Transfusion and mortality in patients with ST-segment elevation myocardial infarction treated with primary percutaneous coronary intervention

期刊

EUROPEAN HEART JOURNAL
卷 30, 期 21, 页码 2575-2583

出版社

OXFORD UNIV PRESS
DOI: 10.1093/eurheartj/ehp279

关键词

Red blood cell transfusion; Bleeding; Acute myocardial infarction; Primary percutaneous coronary intervention

资金

  1. Procter & Gamble Pharmaceuticals and Alexion Pharmaceuticals
  2. Cardiovascular Clinical Research Fellowship Award, Hoffman-Laroche, Canada
  3. Montreal Heart Institute Foundation, Montreal, Canada

向作者/读者索取更多资源

Red blood cell transfusion is associated with increased mortality among patients with acute coronary syndromes, but little is known about the consequences of transfusion in a contemporary setting of ST-segment elevation myocardial infarction. We describe the association between transfusion and 90-day mortality among patients with acute myocardial infarction treated with primary percutaneous coronary intervention. Analyses were performed on 5532 patients with ST-elevation myocardial infarction from the Assessment of Pexelizumab in Acute Myocardial Infarction trial. The primary objective of this analysis was to ascertain the relation between red blood cell transfusion and 90-day mortality in patients with recent myocardial infarction. We initially determined the baseline and in-hospital predictors of transfusion (multivariable logistic regressions) and subsequently assessed the association between transfusion and mortality using a series of Cox proportional hazards regression combined to a landmark analyses. A total of 213 patients (3.9%) received a transfusion. Transfusion remained significantly associated with mortality [hazards ratio = 2.16 (1.20-3.88)], despite adjustment for baseline characteristics, in-hospital co-interventions, and for propensity of receiving a transfusion.

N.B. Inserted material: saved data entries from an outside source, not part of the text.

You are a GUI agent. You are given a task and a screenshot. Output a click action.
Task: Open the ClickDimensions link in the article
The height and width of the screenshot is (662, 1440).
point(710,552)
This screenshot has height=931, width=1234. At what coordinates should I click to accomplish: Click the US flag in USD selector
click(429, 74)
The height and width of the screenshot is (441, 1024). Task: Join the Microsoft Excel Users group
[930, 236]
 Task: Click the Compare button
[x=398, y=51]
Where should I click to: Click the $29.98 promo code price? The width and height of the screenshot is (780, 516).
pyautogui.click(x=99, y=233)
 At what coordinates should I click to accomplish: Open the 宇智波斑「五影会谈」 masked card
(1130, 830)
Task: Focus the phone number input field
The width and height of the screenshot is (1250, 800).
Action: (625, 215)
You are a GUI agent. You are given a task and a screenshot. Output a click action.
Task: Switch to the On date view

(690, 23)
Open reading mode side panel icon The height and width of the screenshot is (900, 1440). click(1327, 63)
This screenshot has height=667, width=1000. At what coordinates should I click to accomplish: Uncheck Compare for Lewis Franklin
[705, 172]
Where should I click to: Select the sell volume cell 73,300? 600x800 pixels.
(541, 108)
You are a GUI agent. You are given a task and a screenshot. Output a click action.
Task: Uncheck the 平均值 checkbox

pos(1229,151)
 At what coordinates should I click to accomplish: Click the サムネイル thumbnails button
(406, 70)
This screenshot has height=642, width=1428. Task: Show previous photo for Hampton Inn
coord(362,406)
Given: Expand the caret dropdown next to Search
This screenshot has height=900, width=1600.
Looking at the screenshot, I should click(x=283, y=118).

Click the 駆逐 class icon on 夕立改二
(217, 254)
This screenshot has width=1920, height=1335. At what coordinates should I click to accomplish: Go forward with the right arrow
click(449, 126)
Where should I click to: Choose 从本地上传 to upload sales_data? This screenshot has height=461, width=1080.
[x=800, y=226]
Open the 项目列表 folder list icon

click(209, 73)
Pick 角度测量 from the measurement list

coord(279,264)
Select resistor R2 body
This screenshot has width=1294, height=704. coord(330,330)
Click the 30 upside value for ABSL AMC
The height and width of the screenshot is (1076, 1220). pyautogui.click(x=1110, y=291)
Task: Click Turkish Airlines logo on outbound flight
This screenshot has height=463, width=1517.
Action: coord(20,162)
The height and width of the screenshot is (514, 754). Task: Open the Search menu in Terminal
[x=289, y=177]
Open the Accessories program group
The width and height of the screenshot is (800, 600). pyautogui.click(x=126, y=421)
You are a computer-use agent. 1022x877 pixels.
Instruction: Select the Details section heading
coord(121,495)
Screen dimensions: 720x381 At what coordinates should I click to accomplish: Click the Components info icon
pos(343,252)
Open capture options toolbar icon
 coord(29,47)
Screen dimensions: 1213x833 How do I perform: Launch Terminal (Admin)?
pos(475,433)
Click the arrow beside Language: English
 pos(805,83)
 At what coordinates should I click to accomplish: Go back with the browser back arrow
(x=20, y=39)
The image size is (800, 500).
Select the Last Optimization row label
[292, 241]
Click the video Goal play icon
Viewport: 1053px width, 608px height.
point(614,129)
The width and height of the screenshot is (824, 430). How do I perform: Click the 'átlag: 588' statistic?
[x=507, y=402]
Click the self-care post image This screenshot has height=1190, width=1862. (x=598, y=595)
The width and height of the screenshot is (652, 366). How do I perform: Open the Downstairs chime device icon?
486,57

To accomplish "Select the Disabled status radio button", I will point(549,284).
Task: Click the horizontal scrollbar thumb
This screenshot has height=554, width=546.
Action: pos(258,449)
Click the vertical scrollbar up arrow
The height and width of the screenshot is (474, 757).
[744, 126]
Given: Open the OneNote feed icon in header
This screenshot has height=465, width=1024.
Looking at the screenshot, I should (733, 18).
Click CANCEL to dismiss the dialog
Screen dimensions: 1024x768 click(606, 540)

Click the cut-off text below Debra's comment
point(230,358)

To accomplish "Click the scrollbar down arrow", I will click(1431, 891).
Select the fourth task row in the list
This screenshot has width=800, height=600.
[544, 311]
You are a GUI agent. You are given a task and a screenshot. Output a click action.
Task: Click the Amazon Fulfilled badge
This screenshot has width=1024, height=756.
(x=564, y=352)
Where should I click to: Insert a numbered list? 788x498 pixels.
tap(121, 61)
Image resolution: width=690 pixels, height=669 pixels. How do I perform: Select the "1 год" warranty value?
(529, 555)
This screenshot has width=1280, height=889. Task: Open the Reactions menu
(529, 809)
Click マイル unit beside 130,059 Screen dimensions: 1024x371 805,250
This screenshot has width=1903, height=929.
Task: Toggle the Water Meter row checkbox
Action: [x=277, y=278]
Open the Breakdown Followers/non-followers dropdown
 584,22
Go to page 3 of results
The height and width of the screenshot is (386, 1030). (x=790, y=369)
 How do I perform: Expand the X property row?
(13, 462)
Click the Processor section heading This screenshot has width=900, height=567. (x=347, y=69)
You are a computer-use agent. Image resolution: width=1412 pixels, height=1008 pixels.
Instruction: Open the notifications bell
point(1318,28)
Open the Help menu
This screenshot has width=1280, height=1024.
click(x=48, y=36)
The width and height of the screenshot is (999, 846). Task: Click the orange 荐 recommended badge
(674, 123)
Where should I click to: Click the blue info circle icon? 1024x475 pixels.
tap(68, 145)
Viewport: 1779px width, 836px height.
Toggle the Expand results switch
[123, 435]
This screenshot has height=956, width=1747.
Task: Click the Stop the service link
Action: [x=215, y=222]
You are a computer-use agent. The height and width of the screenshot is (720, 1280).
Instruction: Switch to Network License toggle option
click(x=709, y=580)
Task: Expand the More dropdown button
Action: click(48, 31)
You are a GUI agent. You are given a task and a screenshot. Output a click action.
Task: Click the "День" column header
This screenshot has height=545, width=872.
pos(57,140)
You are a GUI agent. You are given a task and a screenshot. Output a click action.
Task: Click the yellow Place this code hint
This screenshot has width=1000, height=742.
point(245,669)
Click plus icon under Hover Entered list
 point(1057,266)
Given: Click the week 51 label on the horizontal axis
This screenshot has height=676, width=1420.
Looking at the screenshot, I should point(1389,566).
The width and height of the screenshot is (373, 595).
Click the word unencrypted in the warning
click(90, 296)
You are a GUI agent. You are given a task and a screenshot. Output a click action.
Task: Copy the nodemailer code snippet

Among patients who survived to hospital discharge, however, the hazard of death was not different in patients treated with transfusion. Transfusion is associated with 90-day mortality in acute myocardial infarction treated with primary percutaneous coronary intervention. Although transfusion may be causally related to mortality, it is likely that at least part of the association is due to confounding. This association illustrates the complex relationship between transfusion, bleeding, and mortality and underscores the need for further research to understand the relationship between transfusion and clinical outcomes.